Exercise brief:
Each record is to be reproduced verbatim.
··········
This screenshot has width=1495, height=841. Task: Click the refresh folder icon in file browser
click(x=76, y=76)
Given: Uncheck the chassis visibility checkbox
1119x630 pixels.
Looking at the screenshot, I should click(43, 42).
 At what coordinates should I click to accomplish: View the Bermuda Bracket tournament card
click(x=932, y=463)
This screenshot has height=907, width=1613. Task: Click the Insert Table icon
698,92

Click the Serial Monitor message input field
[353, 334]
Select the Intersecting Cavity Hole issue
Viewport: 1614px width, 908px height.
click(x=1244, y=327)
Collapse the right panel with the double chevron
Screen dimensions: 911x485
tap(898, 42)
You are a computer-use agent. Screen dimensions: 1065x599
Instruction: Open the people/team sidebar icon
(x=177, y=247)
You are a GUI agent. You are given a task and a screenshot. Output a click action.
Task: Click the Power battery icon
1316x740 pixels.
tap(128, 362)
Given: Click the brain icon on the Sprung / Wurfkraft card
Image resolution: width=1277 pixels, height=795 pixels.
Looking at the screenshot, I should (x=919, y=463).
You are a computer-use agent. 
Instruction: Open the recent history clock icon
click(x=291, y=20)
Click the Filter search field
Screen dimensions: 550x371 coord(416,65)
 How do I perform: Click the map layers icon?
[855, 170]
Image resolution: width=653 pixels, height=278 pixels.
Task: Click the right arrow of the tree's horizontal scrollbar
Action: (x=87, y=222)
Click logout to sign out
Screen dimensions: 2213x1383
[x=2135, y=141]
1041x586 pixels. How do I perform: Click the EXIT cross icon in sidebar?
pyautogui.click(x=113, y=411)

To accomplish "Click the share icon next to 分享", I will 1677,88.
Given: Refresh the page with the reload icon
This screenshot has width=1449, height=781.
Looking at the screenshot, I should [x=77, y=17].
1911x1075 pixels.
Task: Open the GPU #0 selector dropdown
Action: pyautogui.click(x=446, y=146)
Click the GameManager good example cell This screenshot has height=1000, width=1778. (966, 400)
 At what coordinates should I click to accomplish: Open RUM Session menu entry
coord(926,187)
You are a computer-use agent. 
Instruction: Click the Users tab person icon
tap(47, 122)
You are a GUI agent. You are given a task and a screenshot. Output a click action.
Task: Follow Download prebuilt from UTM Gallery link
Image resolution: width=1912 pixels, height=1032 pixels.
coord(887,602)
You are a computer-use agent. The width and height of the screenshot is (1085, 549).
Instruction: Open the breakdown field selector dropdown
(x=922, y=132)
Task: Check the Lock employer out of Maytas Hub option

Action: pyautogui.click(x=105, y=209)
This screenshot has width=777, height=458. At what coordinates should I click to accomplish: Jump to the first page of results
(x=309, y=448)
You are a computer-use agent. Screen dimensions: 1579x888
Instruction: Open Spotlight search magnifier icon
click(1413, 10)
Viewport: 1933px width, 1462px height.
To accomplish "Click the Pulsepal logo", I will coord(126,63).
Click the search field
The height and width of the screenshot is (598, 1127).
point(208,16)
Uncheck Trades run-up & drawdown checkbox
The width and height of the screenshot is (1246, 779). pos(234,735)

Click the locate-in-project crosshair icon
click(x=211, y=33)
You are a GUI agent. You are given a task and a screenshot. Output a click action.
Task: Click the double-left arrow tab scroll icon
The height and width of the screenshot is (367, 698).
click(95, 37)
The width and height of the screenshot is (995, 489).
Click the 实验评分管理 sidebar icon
··········
Answer:
This screenshot has width=1495, height=841. Task: Click the refresh folder icon in file browser
click(x=76, y=76)
Given: Uncheck the chassis visibility checkbox
1119x630 pixels.
Looking at the screenshot, I should click(43, 42).
 At what coordinates should I click to accomplish: View the Bermuda Bracket tournament card
click(x=932, y=463)
This screenshot has height=907, width=1613. Task: Click the Insert Table icon
698,92

Click the Serial Monitor message input field
[353, 334]
Select the Intersecting Cavity Hole issue
Viewport: 1614px width, 908px height.
click(x=1244, y=327)
Collapse the right panel with the double chevron
Screen dimensions: 911x485
tap(898, 42)
You are a computer-use agent. Screen dimensions: 1065x599
Instruction: Open the people/team sidebar icon
(x=177, y=247)
You are a GUI agent. You are given a task and a screenshot. Output a click action.
Task: Click the Power battery icon
1316x740 pixels.
tap(128, 362)
Given: Click the brain icon on the Sprung / Wurfkraft card
Image resolution: width=1277 pixels, height=795 pixels.
Looking at the screenshot, I should (x=919, y=463).
You are a computer-use agent. 
Instruction: Open the recent history clock icon
click(x=291, y=20)
Click the Filter search field
Screen dimensions: 550x371 coord(416,65)
 How do I perform: Click the map layers icon?
[855, 170]
Image resolution: width=653 pixels, height=278 pixels.
Task: Click the right arrow of the tree's horizontal scrollbar
Action: (x=87, y=222)
Click logout to sign out
Screen dimensions: 2213x1383
[x=2135, y=141]
1041x586 pixels. How do I perform: Click the EXIT cross icon in sidebar?
pyautogui.click(x=113, y=411)

To accomplish "Click the share icon next to 分享", I will 1677,88.
Given: Refresh the page with the reload icon
This screenshot has width=1449, height=781.
Looking at the screenshot, I should [x=77, y=17].
1911x1075 pixels.
Task: Open the GPU #0 selector dropdown
Action: pyautogui.click(x=446, y=146)
Click the GameManager good example cell This screenshot has height=1000, width=1778. (966, 400)
 At what coordinates should I click to accomplish: Open RUM Session menu entry
coord(926,187)
You are a computer-use agent. 
Instruction: Click the Users tab person icon
tap(47, 122)
You are a GUI agent. You are given a task and a screenshot. Output a click action.
Task: Follow Download prebuilt from UTM Gallery link
Image resolution: width=1912 pixels, height=1032 pixels.
coord(887,602)
You are a computer-use agent. The width and height of the screenshot is (1085, 549).
Instruction: Open the breakdown field selector dropdown
(x=922, y=132)
Task: Check the Lock employer out of Maytas Hub option

Action: pyautogui.click(x=105, y=209)
This screenshot has width=777, height=458. At what coordinates should I click to accomplish: Jump to the first page of results
(x=309, y=448)
You are a computer-use agent. Screen dimensions: 1579x888
Instruction: Open Spotlight search magnifier icon
click(1413, 10)
Viewport: 1933px width, 1462px height.
To accomplish "Click the Pulsepal logo", I will coord(126,63).
Click the search field
The height and width of the screenshot is (598, 1127).
point(208,16)
Uncheck Trades run-up & drawdown checkbox
The width and height of the screenshot is (1246, 779). pos(234,735)

Click the locate-in-project crosshair icon
click(x=211, y=33)
You are a GUI agent. You are given a task and a screenshot. Output a click action.
Task: Click the double-left arrow tab scroll icon
The height and width of the screenshot is (367, 698).
click(95, 37)
The width and height of the screenshot is (995, 489).
Click the 实验评分管理 sidebar icon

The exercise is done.